■ **WRITTEN TASK**: Rewrite the entries below, changing "settings gear" to "preferences icon" and keeping everything else the same. Omit the pictures from your version.

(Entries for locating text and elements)
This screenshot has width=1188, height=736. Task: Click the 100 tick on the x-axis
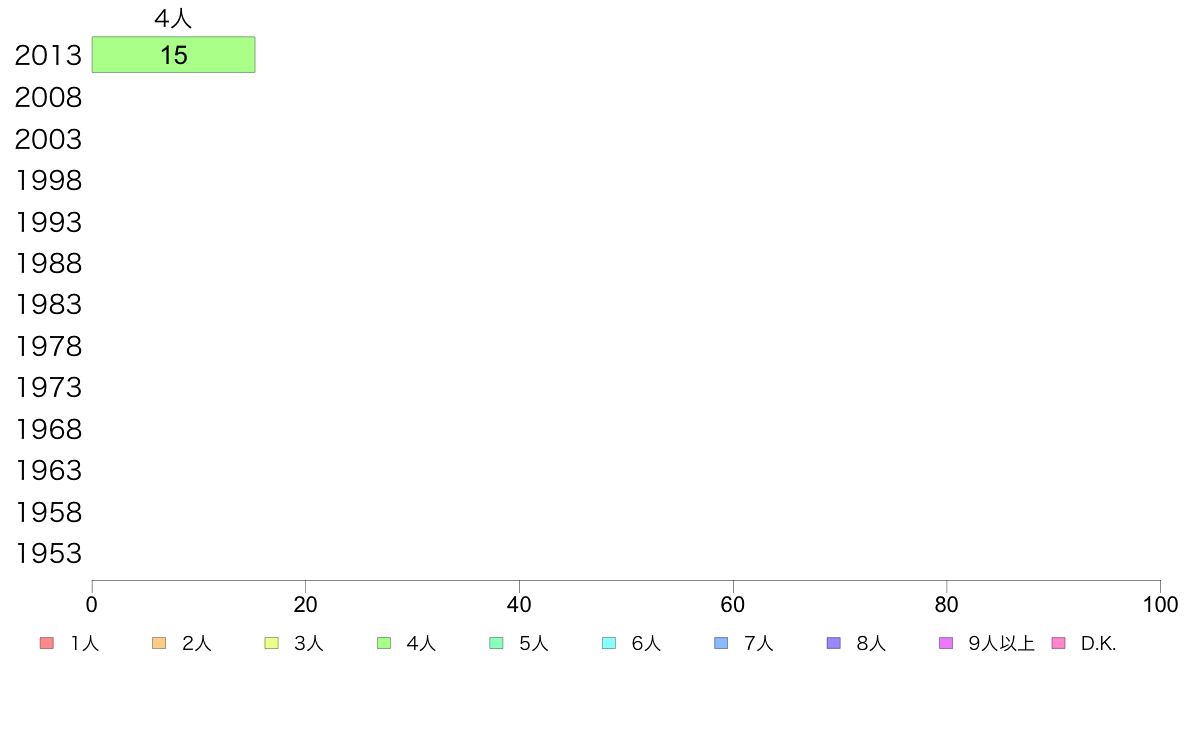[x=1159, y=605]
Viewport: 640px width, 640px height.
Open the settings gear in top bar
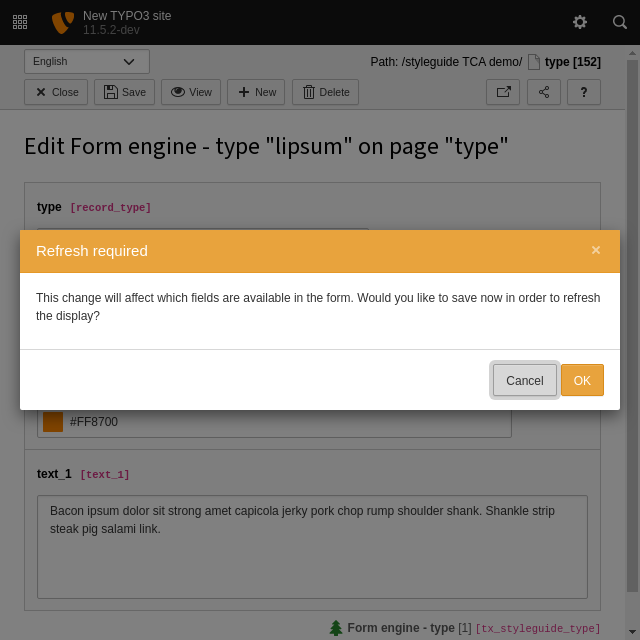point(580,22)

■ **TASK SOLUTION**:
This screenshot has width=1188, height=736. Task: Click the 100 tick on the x-axis
[x=1159, y=605]
Viewport: 640px width, 640px height.
Open the preferences icon in top bar
point(580,22)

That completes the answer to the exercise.